- _WHAT TO DO_: Please reproduce the lines exactly, starting with the line containing "Viewport: 2048px width, 1056px height." and ending with the line containing "Close the Popview window with Close button", including both.

- _INFORMATION SHOWN_:
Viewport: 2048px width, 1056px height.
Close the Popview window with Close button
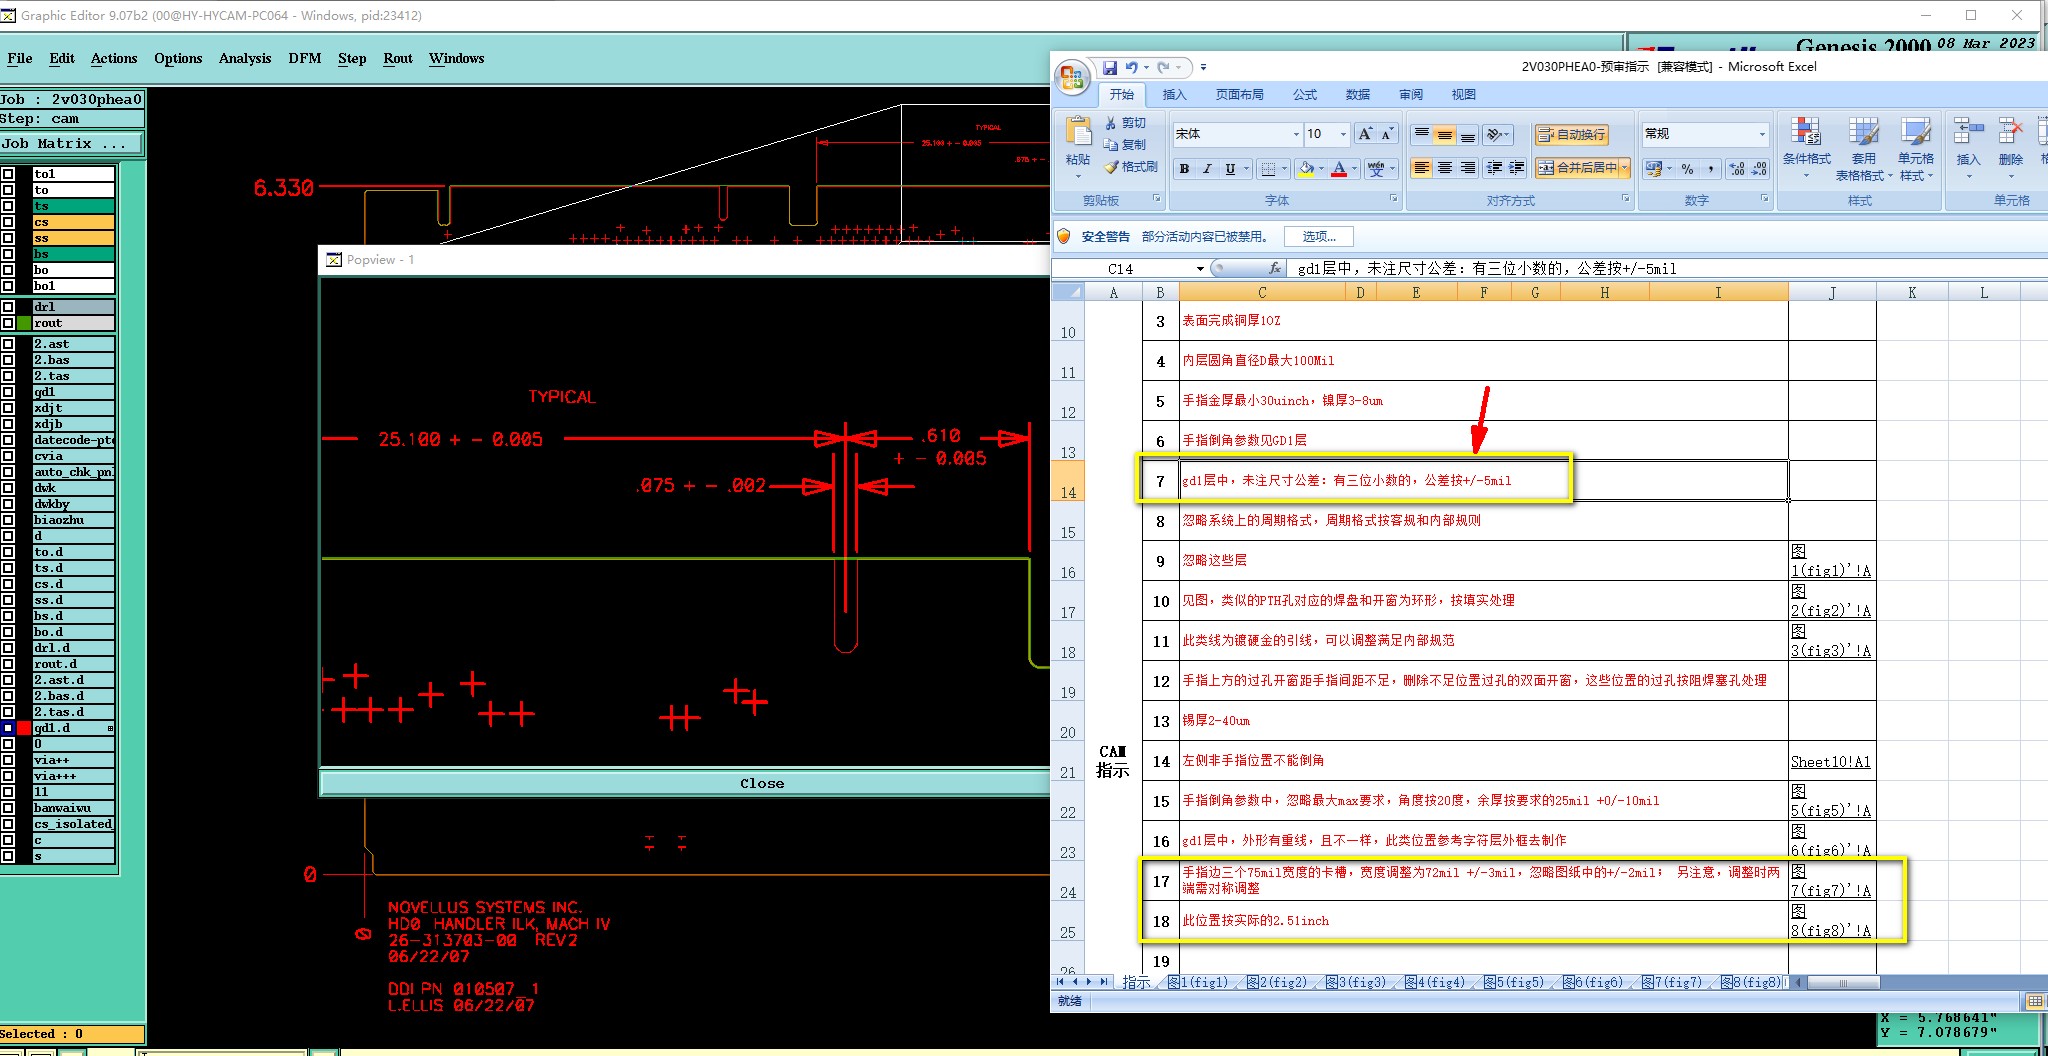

...

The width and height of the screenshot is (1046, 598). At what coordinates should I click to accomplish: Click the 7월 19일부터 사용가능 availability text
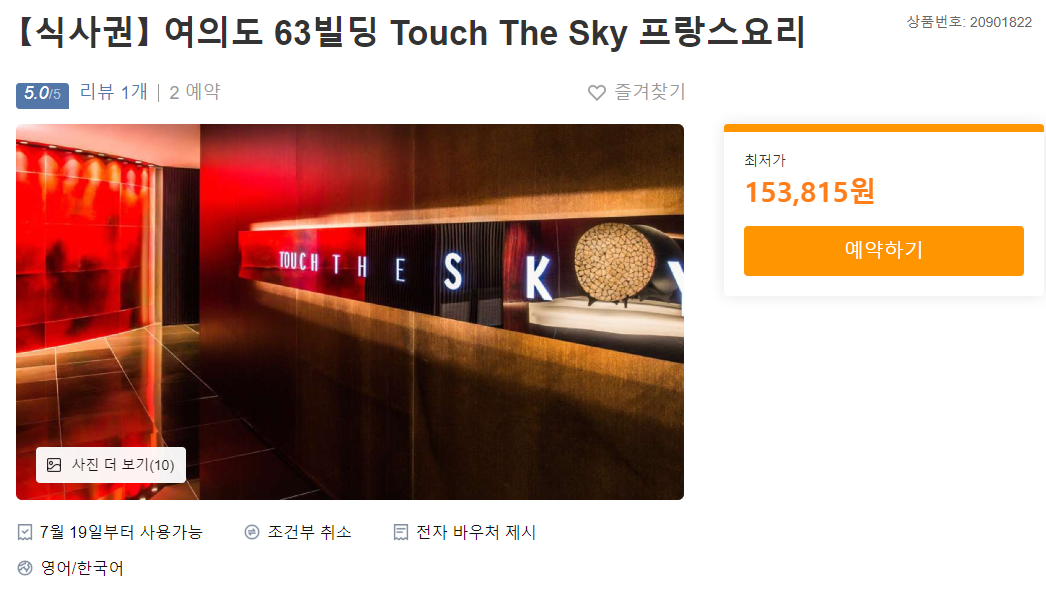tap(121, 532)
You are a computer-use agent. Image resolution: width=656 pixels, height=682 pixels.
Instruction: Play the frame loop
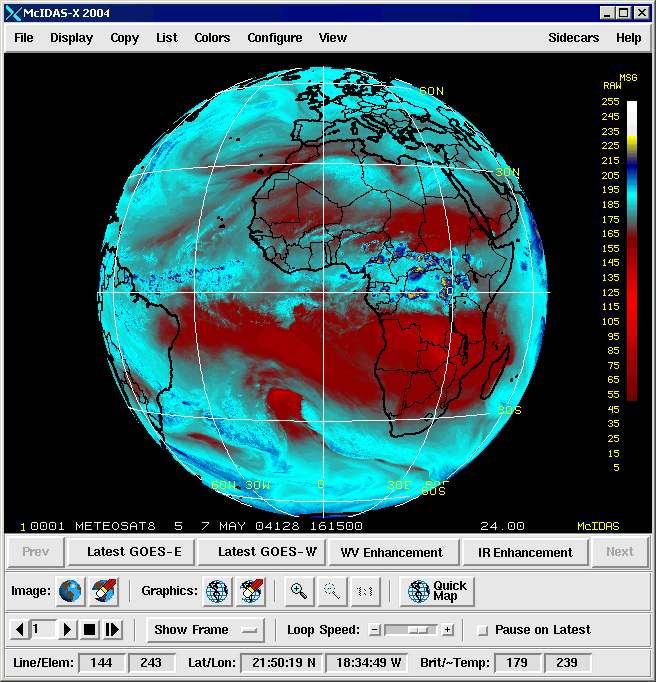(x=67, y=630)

- _EXPECTED ANSWER_:
Viewport: 2048px width, 1056px height.
Close the Popview window with Close button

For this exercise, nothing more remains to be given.